Forward Variables Trellis
Time	Observation	α(H)	α(L)	Sum
t=1	0	0.3000	0.0400	0.3400
t=2	1	0.0904	0.0342	0.1246
t=3	2	0.0077	0.0286	0.0363

Observation

Notice how the sum decreases at each step—this is the "cumulative penalty" of observing each symbol. After observing $x_3=2$, most probability mass is in state L (0.0286 vs 0.0077), reflecting that state L prefers emitting symbol 2 (probability 0.6) while state H rarely emits it (probability 0.1).

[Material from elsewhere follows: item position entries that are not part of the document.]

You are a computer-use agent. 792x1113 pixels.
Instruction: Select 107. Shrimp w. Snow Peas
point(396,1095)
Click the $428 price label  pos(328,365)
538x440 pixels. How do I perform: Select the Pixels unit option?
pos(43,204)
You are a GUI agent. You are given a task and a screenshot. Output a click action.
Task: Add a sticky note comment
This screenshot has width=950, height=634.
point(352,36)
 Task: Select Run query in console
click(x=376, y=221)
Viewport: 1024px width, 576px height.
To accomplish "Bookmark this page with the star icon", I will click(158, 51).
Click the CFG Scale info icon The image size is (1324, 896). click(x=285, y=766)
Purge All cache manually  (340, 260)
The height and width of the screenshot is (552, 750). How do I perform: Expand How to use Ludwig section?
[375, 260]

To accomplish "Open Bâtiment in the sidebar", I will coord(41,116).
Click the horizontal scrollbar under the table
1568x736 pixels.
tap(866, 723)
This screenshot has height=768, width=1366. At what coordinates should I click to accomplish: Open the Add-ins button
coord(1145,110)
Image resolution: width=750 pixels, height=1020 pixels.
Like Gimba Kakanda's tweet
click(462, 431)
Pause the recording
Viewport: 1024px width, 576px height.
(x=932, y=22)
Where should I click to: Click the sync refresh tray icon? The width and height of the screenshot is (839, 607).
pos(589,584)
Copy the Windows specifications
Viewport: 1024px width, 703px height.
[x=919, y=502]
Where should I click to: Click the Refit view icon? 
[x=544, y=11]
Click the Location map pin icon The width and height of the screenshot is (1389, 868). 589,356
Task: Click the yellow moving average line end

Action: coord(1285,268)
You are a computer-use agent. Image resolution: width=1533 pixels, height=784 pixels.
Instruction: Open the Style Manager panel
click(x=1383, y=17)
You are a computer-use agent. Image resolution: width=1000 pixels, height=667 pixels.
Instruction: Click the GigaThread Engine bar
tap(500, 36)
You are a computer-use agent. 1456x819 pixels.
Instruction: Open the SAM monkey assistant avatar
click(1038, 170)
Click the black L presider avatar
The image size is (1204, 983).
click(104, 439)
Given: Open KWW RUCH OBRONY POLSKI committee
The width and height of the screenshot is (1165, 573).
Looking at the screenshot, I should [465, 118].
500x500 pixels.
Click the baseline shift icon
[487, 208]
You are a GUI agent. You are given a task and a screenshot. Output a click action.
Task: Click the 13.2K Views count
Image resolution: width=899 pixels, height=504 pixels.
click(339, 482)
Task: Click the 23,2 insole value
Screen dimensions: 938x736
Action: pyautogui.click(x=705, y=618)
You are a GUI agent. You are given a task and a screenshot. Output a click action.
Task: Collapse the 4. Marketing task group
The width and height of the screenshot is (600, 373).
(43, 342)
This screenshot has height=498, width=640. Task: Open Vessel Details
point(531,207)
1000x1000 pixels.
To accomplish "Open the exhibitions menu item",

Connection to Message Passing in Graphical Models

The Forward Algorithm is a special case of a more general framework: belief propagation (message passing) in graphical models.

Messages in the HMM Graph

In the HMM graphical model, we can view the forward variable as a message passed from left to right:

$$\alpha_t(z_t) = \text{"message from past telling } z_t \text{ what's been observed"}$$

At each time step, we:

Receive messages from all possible previous states
Combine them weighted by transition probabilities
Update with local observation evidence
Send the result as a message to the next step

The Sum-Product Algorithm Perspective

The Forward Algorithm implements the sum-product algorithm on the HMM factor graph:

$$\alpha_t(z_t) = \sum_{z_{t-1}} \underbrace{\alpha_{t-1}(z_{t-1})}{\text{incoming message}} \cdot \underbrace{A{z_{t-1}, z_t}}{\text{transition factor}} \cdot \underbrace{B{z_t}(x_t)}_{\text{observation factor}}$$

This perspective generalizes:

To trees: exact inference via two passes of message passing
To general graphs: loopy belief propagation (approximate)
To HMMs: Forward-Backward = two-pass message passing

Why This Matters

Understanding the message-passing interpretation:

• Reveals the unity between different inference algorithms • Shows why HMMs are a special case of general graphical model inference • Explains why the Backward pass (for Baum-Welch) has the same structure • Generalizes to more complex models (factorial HMMs, DBNs)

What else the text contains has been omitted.